Our merger with machines is already happening. We replace hips and other parts of our bodies with titanium and steel parts. More than 50 000 people have tiny computers surgically implanted in their heads with direct neural connections to their cochleas to enable them to hear. In the testing stage, there are retina microchips to restore vision and motor implants to give quadriplegics the ability to control computers with thought. Robotic prosthetic legs, arms, and hands are becoming more sophisticated. I don't think I'll live long enough to get a wireless Internet brain implant, but my kids or their kids might.

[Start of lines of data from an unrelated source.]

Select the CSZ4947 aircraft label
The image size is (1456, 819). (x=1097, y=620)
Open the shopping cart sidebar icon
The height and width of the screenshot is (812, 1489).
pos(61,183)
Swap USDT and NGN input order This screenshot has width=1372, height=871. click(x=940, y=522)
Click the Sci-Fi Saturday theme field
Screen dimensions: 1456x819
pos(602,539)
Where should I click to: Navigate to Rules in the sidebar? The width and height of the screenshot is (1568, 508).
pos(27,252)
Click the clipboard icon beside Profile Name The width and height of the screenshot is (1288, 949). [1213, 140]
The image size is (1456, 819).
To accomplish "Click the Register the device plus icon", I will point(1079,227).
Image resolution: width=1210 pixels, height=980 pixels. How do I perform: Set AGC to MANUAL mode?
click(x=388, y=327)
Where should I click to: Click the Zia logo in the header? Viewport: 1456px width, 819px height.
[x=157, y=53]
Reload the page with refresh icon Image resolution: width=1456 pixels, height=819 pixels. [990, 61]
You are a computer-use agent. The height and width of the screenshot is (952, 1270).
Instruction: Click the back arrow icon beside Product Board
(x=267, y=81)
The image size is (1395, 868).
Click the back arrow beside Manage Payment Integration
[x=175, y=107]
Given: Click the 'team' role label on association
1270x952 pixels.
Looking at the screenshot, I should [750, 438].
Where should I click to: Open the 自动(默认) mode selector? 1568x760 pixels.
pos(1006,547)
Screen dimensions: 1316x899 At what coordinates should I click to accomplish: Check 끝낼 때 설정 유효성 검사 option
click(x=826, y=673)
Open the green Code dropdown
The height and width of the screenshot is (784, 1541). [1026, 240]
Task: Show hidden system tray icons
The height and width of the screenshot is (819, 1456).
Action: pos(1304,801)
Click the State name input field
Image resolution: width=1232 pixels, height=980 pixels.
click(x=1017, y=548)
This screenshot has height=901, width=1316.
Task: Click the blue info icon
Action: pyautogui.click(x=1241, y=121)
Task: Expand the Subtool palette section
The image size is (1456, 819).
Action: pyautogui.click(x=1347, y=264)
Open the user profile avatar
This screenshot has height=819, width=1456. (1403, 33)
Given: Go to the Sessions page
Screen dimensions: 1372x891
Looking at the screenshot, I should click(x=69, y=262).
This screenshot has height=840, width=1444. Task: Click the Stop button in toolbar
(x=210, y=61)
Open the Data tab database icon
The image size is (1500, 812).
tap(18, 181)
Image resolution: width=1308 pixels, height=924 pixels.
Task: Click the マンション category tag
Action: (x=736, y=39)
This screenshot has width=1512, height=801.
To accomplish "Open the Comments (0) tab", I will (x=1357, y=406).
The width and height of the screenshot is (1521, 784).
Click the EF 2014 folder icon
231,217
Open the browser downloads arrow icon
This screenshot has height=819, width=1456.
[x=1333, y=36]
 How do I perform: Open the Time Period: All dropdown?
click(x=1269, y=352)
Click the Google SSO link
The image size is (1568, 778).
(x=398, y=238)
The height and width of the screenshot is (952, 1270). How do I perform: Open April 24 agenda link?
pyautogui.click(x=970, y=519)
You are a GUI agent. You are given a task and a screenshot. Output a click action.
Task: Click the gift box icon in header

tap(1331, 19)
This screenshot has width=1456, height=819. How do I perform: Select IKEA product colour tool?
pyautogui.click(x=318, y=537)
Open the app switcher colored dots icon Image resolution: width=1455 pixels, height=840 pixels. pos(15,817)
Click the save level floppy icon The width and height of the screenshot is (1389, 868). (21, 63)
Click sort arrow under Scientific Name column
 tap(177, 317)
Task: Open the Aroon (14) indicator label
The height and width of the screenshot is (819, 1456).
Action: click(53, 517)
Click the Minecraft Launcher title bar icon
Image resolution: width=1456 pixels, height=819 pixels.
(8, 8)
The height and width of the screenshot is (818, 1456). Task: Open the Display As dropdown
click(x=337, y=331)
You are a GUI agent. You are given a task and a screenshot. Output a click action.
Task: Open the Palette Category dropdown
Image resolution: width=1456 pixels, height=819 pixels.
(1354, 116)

And then there are other things still further out, such as drugs and genetic and neural therapies to enhance our senses and strength. While we become more robotic, our robots will become more biological, with parts made of artificial and yet organic materials. In the future, we might share some parts with our robots which will lead into prolonging life. From the simple idea of replacing limbs to complete body repair, technology has a realistic claim to make a human cyborg. Granted it still in the early stages of bio electrical engineering, but with every technological advance grows the appeal of artificial improvement. Could this appeal grow over the next few decades and reach a consumer market?. The cost of artificial eye a Argus II implant is around $115,000 which is a high price for a 60 pixel screen on your eyeball. But maybe that price will drop down and with better interconnectivity or Augmented reality software, these cyborgs will most likely have a unfair advantage over the rest of us humans.